Mac OS X Yosemite Quarantine issues and workaround…

Getting bored of having to do stuff like this, both at work and play.

Many useful Mac apps still come in from places on the Internet OTHER THAN the Mac App Store.  This might be news to the boffins at Apple, but there you go.  This can cause problems at a user-level, where we end up with warning messages like these every time we try and start an installed application:

“xxxxxxxxxx” is an application downloaded from the Internet. Are you sure you want to open it?

AAAAAAAARGHH!  OF COURSE I want to open it! I installed it! I even used my Admin rights to move it to my Applications folder, and it’s been there for months, perhaps years! So quit telling me about this every time I open it!
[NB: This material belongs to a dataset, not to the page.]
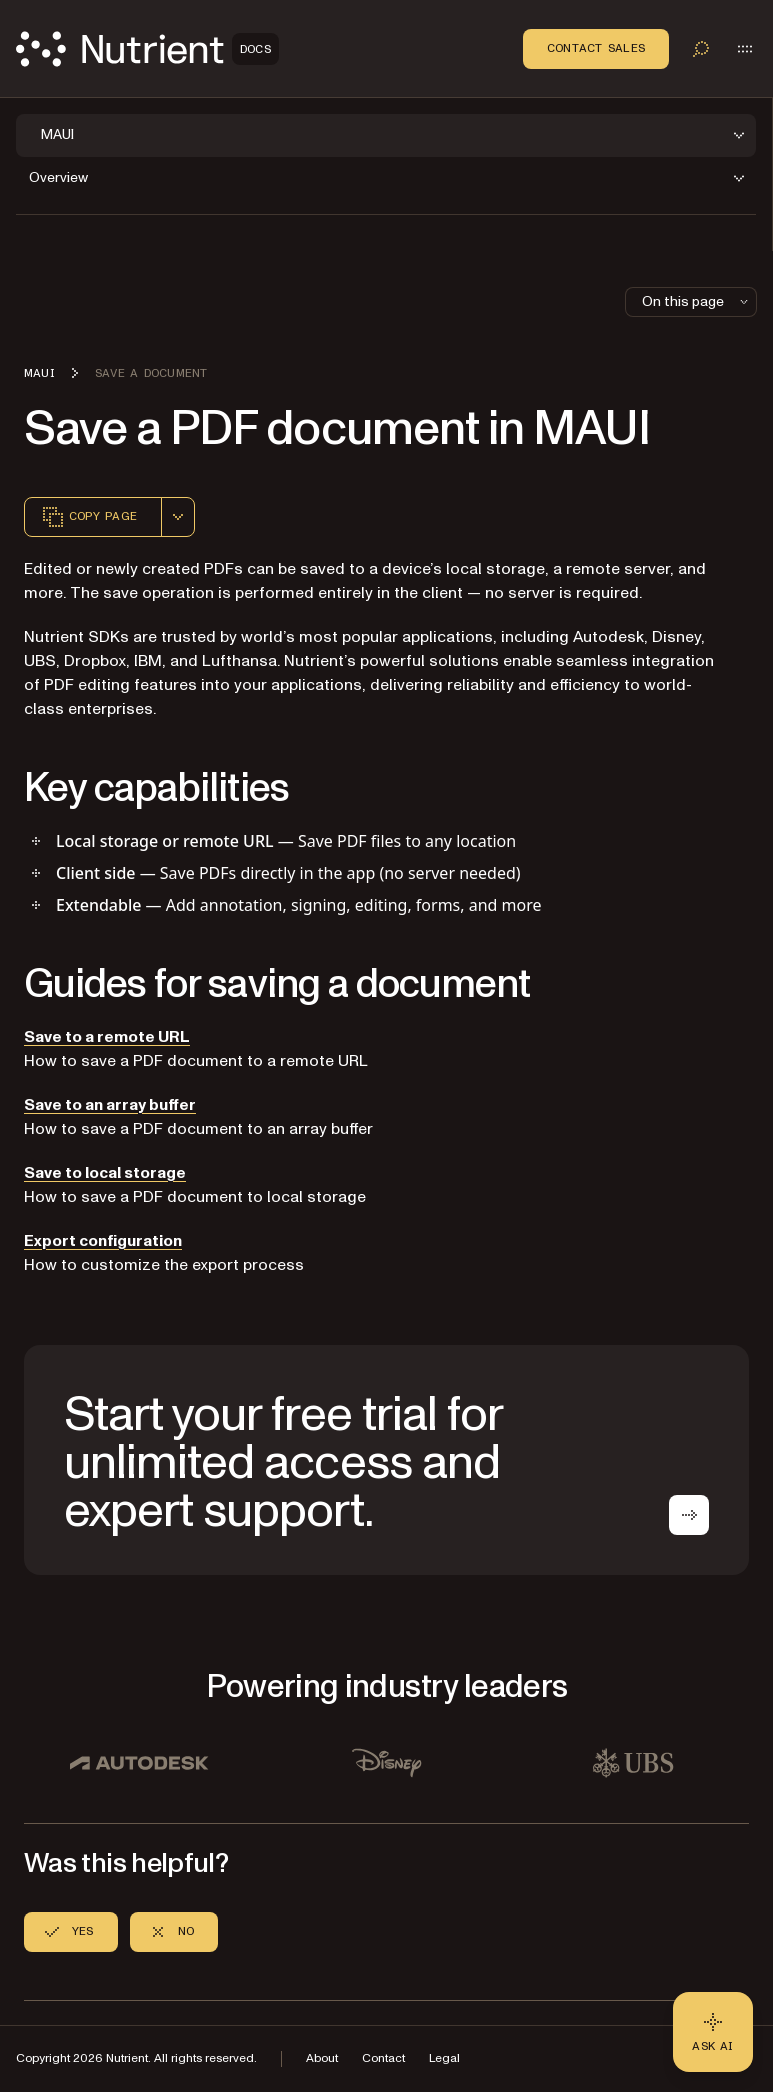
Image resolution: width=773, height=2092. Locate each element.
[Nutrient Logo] (147, 49)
Okay, chill, breathe, take your meds, it’s time to fix this.  Again, Google to the rescue, and I found a lot of people have been having this kind of issue since Lion.  I have to admit I’ve managed to not have it bite me or my pool of users in the bum at all, (except on first-use of the application, which is fine, because that’s all it needs) until Yosemite.  And specifically, Yosemite’s 10.10.2 point-release.  Ugh.

In all cases, people have reported general success by many sledgehammer-to-crack-walnut means, mostly by turning security and quarantine features off.  I prefer not to do that, so I much enjoyed the more fine-grained solution found here.  Not sure how it’ll work as apps get upgraded, but even if it needs redoing at this point, it’s better than being prompted every time I open an app I regularly use!

So, rather than rewording, I’ll quote D. W. Hoard’s words from his article (linked above):

The quarantine flag can be removed from files or applications that are already downloaded, without completely disabling the quarantine mechanism, by using the following command:

xattr -d com.apple.quarantine /PATH/TO/APPLICATION

A slight shortcut is to type everything up to the path (including the trailing space) in a Terminal window, then drag the desired application or file from a Finder window into the Terminal window, which will automatically paste in the full path to the application or file. If you perform this process using an Administrator account, then the quarantine will be permanently removed for all users on the same computer, regardless of the Administrator privilege level of their accounts.

Oh gosh, I had a horrible thought… it reminds me of the dark days of MS Vista… 😮

Installing Mavericks or Yosemite on Mac laptop after battery failure

Had a number of issues with installing Mavericks or Yosemite on Macs that have had a dead battery.  By “dead” I mean, either run flat and left in a cupboard or on a desk for a week or more before we’ve got around to rebuilding them, or where the battery itself has died and needed replacing, before the software is rebuilt.

Each time we’ve had to do it, we’ve ended up scratching heads and usually ended up simply cloning a hard drive from a working machine.  Today, I had some time waiting for other tasks to complete, and managed to hit up Google for some research, one common thread hit me…

When a laptop battery dies, chances are that if you leave it long enough, any onboard backup battery for CMOS/BIOS/PRAM/NVRAM or whatever other backed up settings, and the onboard realtime clock, will eventually go flat too.

Usually the first sign on replacement or recharge is that the date and time are wrong.  So the first thing a Mac can do is either prompt the user that the date and time are wrong and need resetting, or if it’s already online it can contact an NTP server and correct itself.  But when you’re installing from scratch, it does neither of those things.  In fact, it doesn’t even show you what the date and time are, unless you go well out of your way and ask it.  So the first sign that something’s wrong at this stage is that you get an error message, like:

  • “An Error occurred while preparing the installation.  Try running this application again.”
  • “This copy of the Install OS X Yosemite application can’t be verified. It may have been corrupted or tampered with during downloading.”

The fix, to get an install going here this afternoon, was easy:

  1. Get the installer booting, either from an external USB drive, or from Target Disk Mode from another working Mac.
  2. Once the installer is loaded and showing you the main menu, you should be able to see the “Utilities” menu. Click on it, and go to “Terminal”.
  3. Check the current date and time from your watch or another machine/clock/device of your choice.  Convert it to the following numeric format, so that 6:15pm on 4th December 2014 becomes 120418152014, following the mmddHHMMyyyy format.
  4. Type the following into “Terminal”:  date {mmddHHMMyyyy string above, without these funny brackets}
  5. Press enter, if you haven’t done so already.

Date and time should now be accepted, and Terminal will confirm this.  If you did it correctly, the installers should now work without either of those errors.  Worked like a charm here!

Without Google, and particularly its quick realisation that I needed to be looking here, I’d never have even thought to check something like that, to get something like an installer going!